Re: [DISCUSS] Approach to generic schema representation

Weston Pace Mon, 08 Jul 2024 12:57:11 -0700

> but it doesn't address questions of the kind of
> user-facing API documentation someone would need to practically form
and/or
> process data when integrating a library into their code.


Agreed that IPC / flatbuffers / proto are not useful here.  JSON might help
and YAML would be more pleasantly concise.

> This has come up a few times in the past [1][2]. The main concern has been
> about cross-version compatibility guarantees.

I think the biggest obstacle has actually been that people proposing the
idea haven't taken it to the PR / proposal stage.  I suspect, once people
get something working for themselves, they often don't need
interoperability and the motivation to upstream and maintain drops.

> user-facing API documentation someone would need to practically form
and/or
> process data when integrating a library into their code.

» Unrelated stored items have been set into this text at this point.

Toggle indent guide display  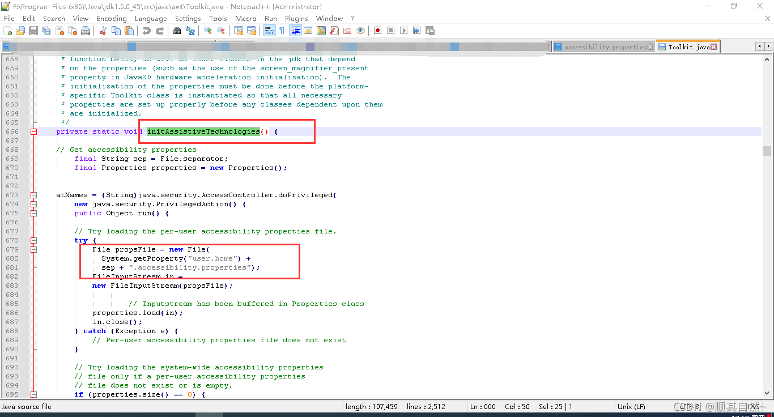295,30
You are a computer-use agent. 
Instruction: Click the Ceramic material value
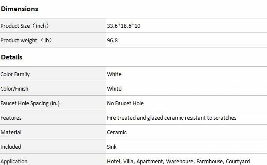[117, 132]
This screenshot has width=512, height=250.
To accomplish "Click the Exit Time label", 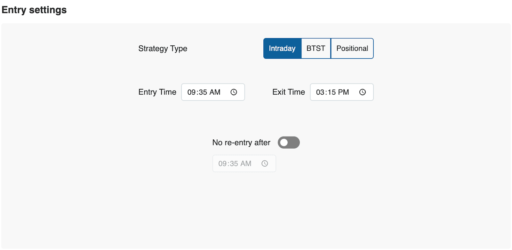I will (x=288, y=92).
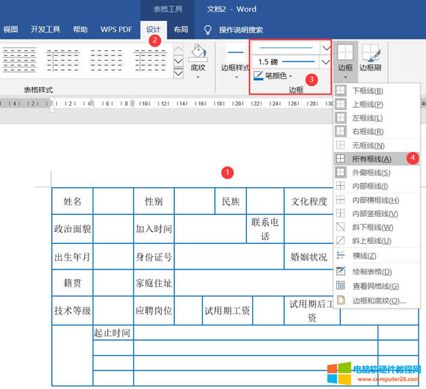426x389 pixels.
Task: Open the pen color (笔颜色) dropdown
Action: pos(290,76)
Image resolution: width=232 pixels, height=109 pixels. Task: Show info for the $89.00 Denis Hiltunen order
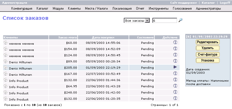point(175,61)
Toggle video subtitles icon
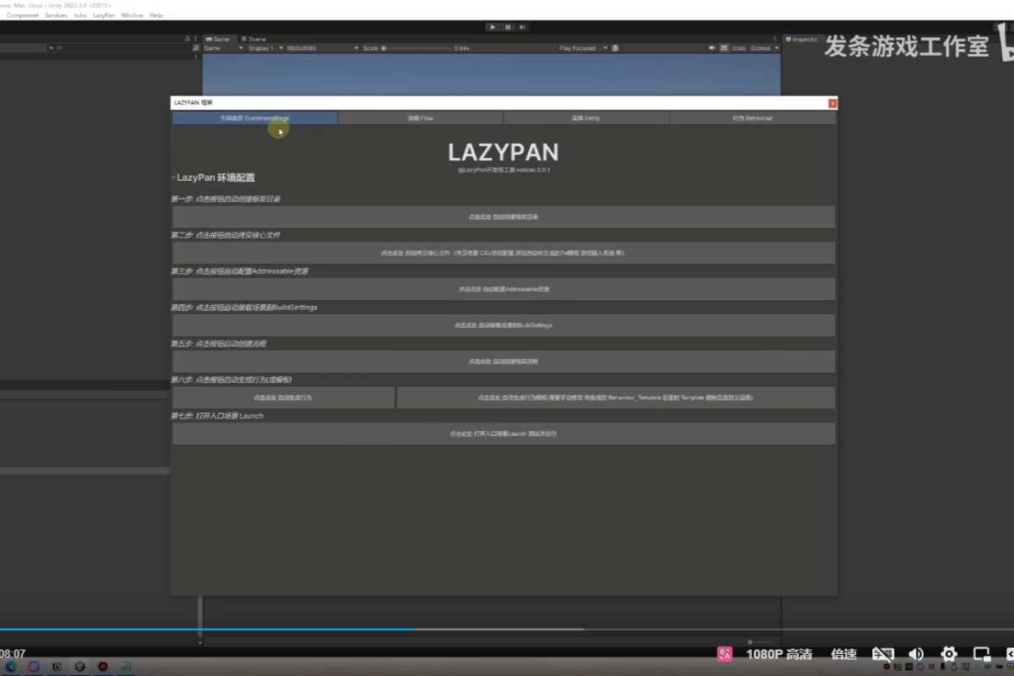This screenshot has width=1014, height=676. point(882,654)
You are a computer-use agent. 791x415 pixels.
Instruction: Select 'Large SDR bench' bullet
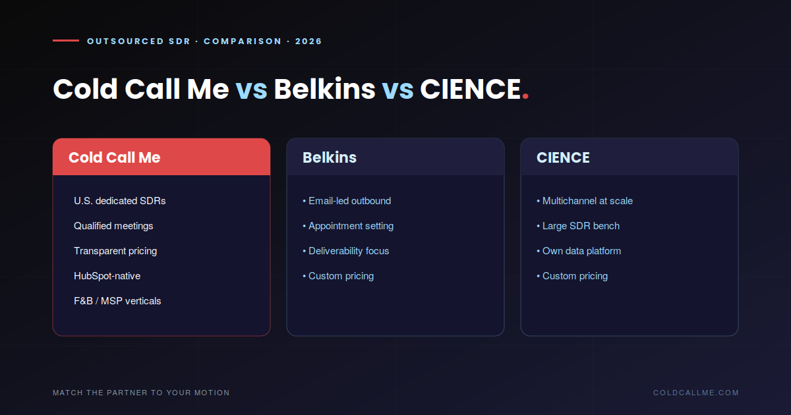coord(578,226)
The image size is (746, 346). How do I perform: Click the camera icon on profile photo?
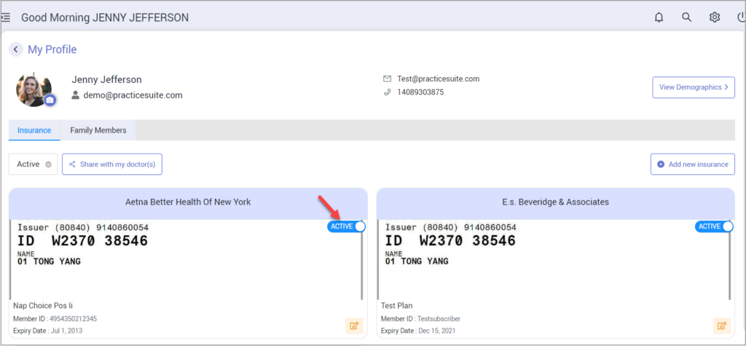(x=50, y=100)
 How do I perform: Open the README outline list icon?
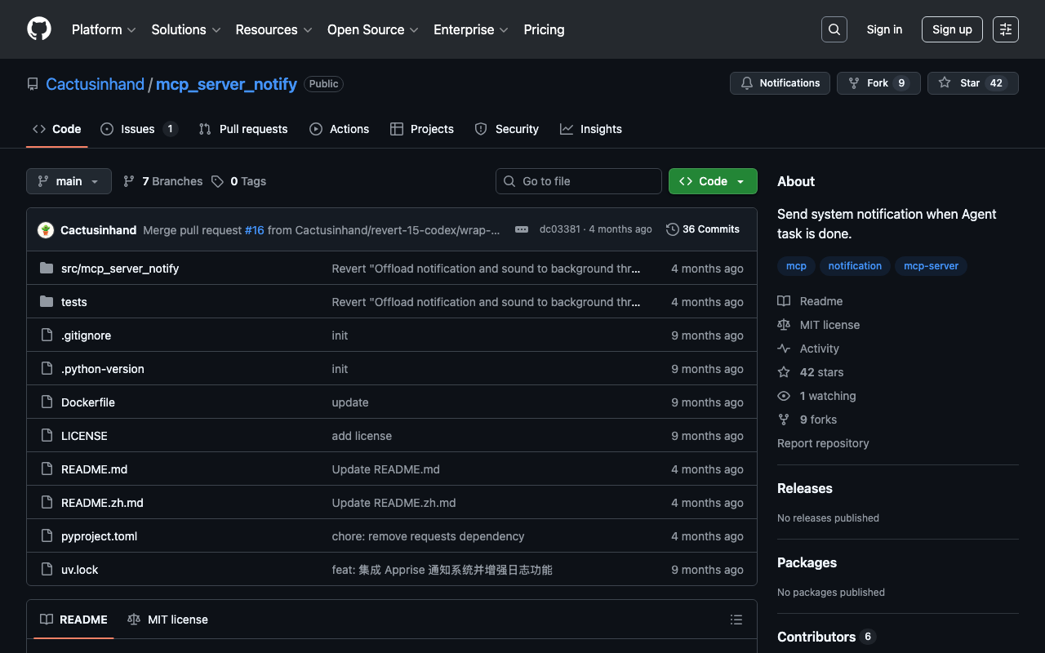click(x=736, y=620)
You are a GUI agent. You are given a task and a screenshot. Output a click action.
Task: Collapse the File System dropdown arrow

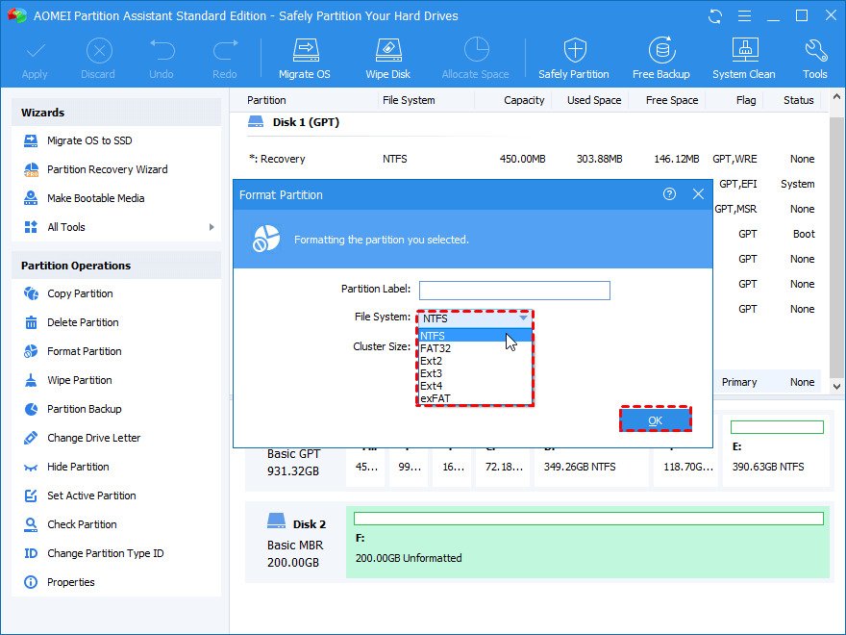tap(523, 318)
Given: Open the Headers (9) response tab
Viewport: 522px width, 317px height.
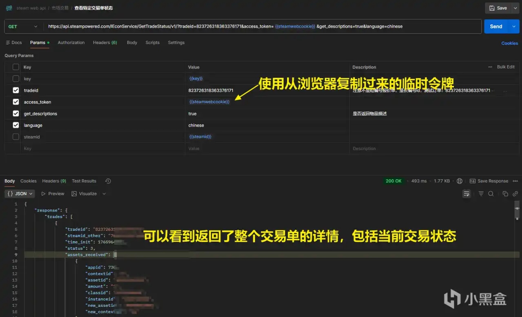Looking at the screenshot, I should coord(54,181).
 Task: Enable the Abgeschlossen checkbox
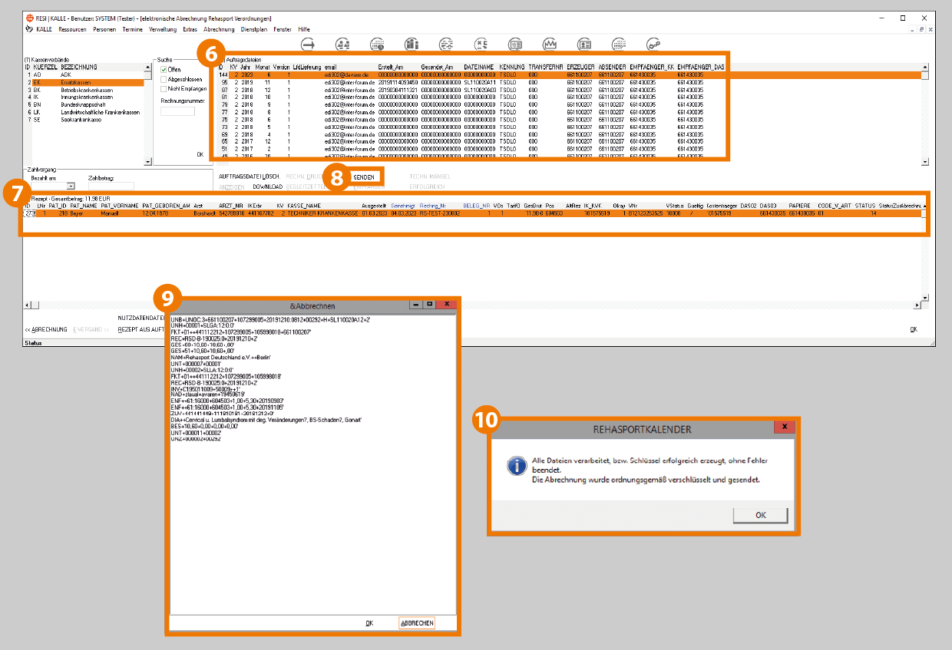[x=164, y=79]
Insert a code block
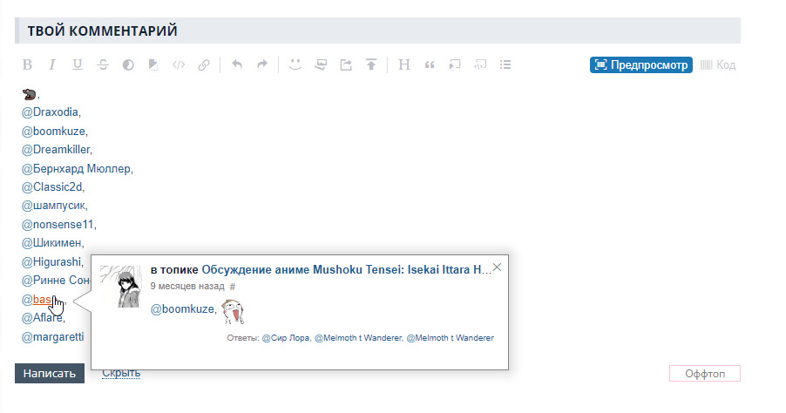Image resolution: width=786 pixels, height=413 pixels. 179,64
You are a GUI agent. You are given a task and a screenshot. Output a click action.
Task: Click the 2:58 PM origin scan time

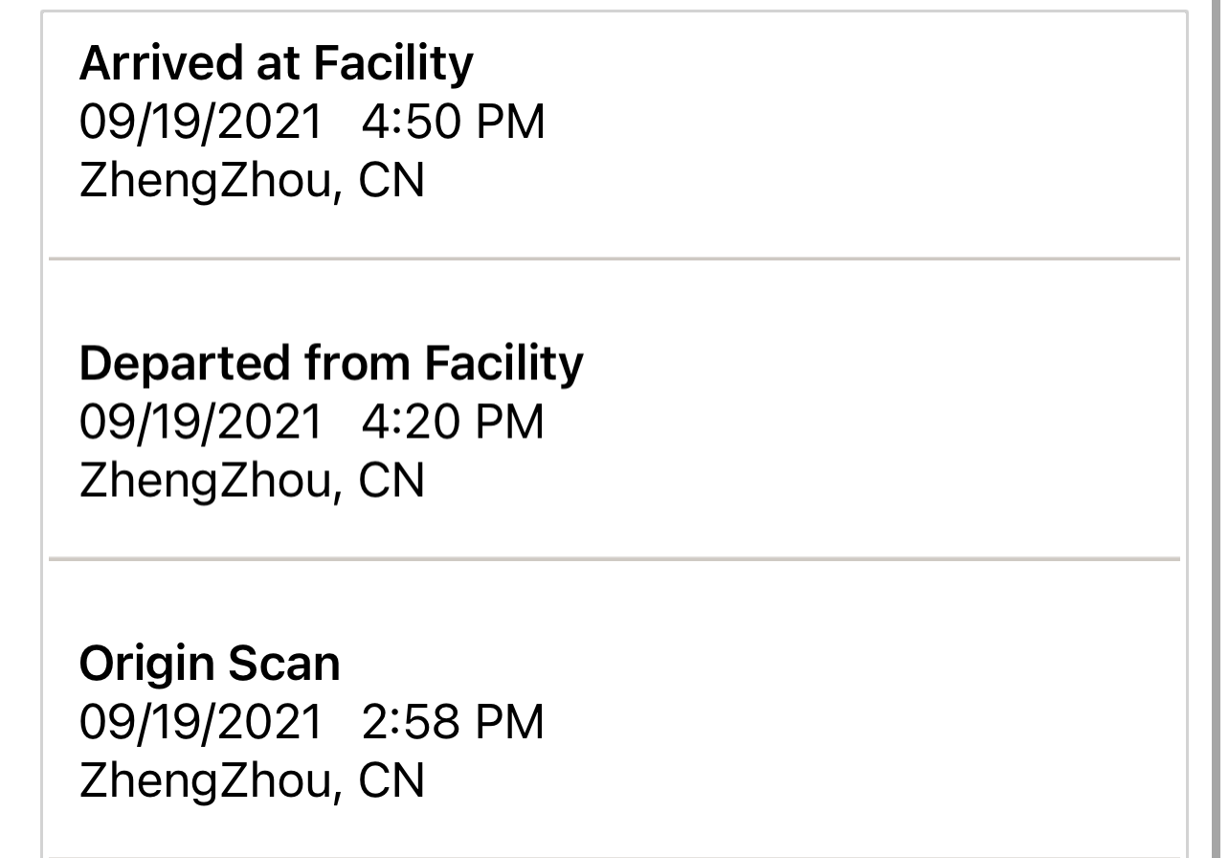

If we are thinking API contract / programmatic access then I'd offer yet
another alternative.  At Lance we have found that many of our
non-data-engineer users don't want to think "columnar" or "arrow" at all
(both of these things are "database internals").  They come from
traditional database backgrounds and are used to either working with native
types or with more traditional ORM style approaches.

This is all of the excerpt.